I’m so sorry. I don’t know the whole story, but it sounds like you are going through a tough time. You can manage without him and build a better life for you and the kids. Lots of people say that parents separating can be more positive for the kids than if they stay together but unhappily. Wishing you all the best!

AttilaTheMeerkat · 01/09/2022 14:10

How old are the children?.

If he wants to see his children going forward then I would use a contact centre to facilitate access.

MyneighbourisTotoro · 01/09/2022 14:18

Have you contacted womans aid at all?

I wouldn’t be allowing contact with supervision, he was extremely abusive and controlling to you and although you’ve said in a past thread that he isn’t a threat to your child it just isn’t true, abusers always try to manipulate those around them and your children will suffer.
He will try to turn them against you and will use any means possible to still control you.
Please go through the correct people and get the support you need and use a contact centre for your children.
I was emotionally and physically abused, it’s been years and I’m still not over everything I went through but my life is much better now. You need to give yourself time to adjust and heal

Starlightstarbright1 · 01/09/2022 14:35

I have had a skim read through your previous threads..

You are already aware he is abusive.. His concern is about you speaking to your friend us isolation is part of the control..

Have you got a phone yet.

I left my abusive ex. One thing i did was watch hospital dramas because i wasn't allowed to. It sounds silly but was a really big thing...

The more you start to do what you want to the easier it gets.

I would ignore letters to the house.. I would wait for something formal from a solicitor.

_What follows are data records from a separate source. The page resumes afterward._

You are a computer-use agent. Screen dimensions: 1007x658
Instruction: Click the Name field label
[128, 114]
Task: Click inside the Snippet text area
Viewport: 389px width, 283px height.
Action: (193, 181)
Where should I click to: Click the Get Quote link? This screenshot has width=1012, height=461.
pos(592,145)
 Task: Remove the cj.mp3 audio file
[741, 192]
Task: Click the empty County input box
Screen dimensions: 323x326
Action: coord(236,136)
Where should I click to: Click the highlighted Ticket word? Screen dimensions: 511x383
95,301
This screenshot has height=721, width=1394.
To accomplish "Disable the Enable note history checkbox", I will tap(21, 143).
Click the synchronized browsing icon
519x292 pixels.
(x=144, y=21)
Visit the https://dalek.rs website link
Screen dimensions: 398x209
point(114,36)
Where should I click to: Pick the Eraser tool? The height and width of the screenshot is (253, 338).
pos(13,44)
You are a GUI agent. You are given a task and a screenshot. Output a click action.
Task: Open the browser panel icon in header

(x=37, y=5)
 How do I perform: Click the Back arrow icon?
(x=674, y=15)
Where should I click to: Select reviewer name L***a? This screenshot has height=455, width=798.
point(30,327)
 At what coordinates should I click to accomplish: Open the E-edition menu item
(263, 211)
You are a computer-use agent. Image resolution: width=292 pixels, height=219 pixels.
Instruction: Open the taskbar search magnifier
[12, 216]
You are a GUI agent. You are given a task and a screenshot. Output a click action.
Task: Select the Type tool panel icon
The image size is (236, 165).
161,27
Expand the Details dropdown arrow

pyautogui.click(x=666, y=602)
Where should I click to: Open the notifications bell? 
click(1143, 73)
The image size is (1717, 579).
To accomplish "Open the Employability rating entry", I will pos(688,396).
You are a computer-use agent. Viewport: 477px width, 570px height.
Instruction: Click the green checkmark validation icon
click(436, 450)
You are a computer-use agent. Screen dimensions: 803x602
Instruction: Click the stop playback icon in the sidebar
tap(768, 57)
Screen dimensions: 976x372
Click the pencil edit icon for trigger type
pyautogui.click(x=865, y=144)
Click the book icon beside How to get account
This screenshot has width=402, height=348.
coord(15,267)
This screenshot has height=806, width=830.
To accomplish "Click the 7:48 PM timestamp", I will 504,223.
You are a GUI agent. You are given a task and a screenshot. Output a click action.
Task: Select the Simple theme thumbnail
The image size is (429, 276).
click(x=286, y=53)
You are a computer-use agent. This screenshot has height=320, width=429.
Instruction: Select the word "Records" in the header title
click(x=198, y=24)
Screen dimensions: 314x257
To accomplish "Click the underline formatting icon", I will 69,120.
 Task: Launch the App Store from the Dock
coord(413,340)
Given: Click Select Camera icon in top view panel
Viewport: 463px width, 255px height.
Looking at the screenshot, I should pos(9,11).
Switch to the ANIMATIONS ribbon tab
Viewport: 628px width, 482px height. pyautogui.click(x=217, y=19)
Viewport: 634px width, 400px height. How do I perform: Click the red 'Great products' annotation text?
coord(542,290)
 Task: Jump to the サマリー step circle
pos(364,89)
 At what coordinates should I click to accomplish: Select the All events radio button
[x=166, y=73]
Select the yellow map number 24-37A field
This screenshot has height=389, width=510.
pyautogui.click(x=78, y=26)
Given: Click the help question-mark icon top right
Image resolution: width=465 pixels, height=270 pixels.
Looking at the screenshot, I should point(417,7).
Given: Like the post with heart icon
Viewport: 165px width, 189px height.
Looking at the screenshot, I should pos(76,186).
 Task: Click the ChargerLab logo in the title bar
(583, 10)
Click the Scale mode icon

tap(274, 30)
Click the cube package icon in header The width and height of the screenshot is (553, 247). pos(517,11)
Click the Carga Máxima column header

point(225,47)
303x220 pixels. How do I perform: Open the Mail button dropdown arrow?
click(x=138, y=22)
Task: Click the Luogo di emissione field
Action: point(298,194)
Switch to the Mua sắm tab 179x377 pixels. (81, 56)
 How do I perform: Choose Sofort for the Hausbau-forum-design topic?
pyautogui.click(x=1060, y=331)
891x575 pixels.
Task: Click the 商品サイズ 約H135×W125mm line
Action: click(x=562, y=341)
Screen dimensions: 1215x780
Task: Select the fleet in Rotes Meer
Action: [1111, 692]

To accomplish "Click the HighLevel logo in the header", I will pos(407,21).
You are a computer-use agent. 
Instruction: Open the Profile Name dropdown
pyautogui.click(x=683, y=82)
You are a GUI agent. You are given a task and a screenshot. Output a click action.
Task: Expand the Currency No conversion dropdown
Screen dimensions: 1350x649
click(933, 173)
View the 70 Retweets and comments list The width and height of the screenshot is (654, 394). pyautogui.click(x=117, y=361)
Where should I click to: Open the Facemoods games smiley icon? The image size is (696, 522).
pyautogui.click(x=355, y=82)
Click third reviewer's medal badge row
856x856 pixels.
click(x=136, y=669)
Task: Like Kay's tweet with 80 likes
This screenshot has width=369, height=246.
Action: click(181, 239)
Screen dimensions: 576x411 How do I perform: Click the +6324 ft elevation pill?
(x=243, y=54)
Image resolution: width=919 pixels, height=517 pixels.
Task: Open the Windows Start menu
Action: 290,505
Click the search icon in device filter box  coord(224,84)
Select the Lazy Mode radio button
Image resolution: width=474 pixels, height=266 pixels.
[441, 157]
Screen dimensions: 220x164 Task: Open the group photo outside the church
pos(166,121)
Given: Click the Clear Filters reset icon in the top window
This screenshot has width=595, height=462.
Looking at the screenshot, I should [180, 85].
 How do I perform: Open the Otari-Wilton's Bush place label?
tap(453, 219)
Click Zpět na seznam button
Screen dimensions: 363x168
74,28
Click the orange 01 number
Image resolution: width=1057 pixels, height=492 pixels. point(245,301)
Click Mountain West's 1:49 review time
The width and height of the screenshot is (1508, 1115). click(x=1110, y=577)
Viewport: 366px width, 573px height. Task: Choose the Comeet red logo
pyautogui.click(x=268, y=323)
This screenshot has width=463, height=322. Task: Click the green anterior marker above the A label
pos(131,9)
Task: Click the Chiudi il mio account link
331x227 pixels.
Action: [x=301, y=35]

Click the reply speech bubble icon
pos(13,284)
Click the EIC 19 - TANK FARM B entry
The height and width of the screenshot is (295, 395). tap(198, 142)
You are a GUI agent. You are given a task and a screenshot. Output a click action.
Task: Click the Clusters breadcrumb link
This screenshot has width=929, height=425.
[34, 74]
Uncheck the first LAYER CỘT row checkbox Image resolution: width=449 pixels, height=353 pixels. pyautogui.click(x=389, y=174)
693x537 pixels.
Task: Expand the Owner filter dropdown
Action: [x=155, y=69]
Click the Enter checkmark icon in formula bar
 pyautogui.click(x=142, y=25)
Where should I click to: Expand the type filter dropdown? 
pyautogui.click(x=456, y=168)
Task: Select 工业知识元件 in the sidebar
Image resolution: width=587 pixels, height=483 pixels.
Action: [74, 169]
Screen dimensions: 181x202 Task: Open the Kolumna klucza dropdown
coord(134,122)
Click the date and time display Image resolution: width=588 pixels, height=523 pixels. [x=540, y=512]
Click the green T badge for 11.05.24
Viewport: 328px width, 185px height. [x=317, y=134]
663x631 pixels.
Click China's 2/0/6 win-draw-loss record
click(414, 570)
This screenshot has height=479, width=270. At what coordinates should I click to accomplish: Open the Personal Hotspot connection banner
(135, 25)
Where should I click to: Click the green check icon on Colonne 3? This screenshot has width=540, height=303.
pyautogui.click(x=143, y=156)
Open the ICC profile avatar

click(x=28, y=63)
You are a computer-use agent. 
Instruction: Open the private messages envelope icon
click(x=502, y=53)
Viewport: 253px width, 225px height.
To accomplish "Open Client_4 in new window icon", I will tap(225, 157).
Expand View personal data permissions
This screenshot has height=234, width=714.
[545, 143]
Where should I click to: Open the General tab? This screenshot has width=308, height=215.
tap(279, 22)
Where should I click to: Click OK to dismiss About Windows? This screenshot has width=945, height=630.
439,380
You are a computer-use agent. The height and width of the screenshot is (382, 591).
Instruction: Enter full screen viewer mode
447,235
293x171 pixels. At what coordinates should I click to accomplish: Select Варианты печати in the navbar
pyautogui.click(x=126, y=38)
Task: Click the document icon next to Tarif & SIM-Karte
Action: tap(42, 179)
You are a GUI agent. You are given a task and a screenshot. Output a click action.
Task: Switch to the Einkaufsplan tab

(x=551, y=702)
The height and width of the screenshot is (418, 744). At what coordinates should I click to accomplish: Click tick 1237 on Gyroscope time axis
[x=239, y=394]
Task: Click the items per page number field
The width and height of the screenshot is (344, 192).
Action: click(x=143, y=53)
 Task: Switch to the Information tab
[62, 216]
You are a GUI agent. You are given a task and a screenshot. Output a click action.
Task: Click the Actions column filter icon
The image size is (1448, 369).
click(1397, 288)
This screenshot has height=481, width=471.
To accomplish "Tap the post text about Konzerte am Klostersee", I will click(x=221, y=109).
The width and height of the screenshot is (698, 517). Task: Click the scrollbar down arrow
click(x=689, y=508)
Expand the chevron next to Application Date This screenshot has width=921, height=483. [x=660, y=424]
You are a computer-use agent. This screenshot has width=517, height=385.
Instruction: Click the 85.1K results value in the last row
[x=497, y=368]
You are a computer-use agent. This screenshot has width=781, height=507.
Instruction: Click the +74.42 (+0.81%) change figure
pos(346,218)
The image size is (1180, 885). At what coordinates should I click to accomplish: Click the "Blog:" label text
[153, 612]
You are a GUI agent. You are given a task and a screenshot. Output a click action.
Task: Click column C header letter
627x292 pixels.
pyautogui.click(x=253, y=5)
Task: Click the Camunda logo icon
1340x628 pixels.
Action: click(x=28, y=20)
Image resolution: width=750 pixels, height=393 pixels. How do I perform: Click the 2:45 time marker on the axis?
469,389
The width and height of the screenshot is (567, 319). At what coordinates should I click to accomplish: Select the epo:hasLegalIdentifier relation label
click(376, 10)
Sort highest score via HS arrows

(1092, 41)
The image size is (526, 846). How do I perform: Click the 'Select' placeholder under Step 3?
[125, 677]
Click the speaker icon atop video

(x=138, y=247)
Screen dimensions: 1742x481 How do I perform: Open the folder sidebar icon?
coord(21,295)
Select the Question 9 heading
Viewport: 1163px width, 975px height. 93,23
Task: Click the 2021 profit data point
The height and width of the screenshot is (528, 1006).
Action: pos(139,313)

BrokenRainbow22 · 01/09/2022 15:39

I have got a phone now just an old one of my friends child. Nothing fancy but at least I can call and text on it.

I haven't contacted women's aid, I was going to contact my idva from a while ago and see if she can get me any counselling and help me move.

OP posts:
Justcallmebebes · 01/09/2022 16:14

He's done you a massive favour, only you can't see it now but you will in time.

Put your energies into your children and the new, free life you can have without him. He's a controlling, violent, manipulative, abuser and you are well rid

RaRaRaspoutine · 01/09/2022 17:05

Seconding the illiterate moron comment. Think of him as just a sperm donor and move on from him. He sounds horrid. You have a free life ahead of you - don't worry about him.

mathanxiety · 01/09/2022 17:46

Use that phone and call Women's Aid.
0808 2000 247

You need counseling. They are there to provide that for you. Please call.

Stop thinking you have rescue this horrible man. Stop trying to be nice. Your goodness is wasted on him.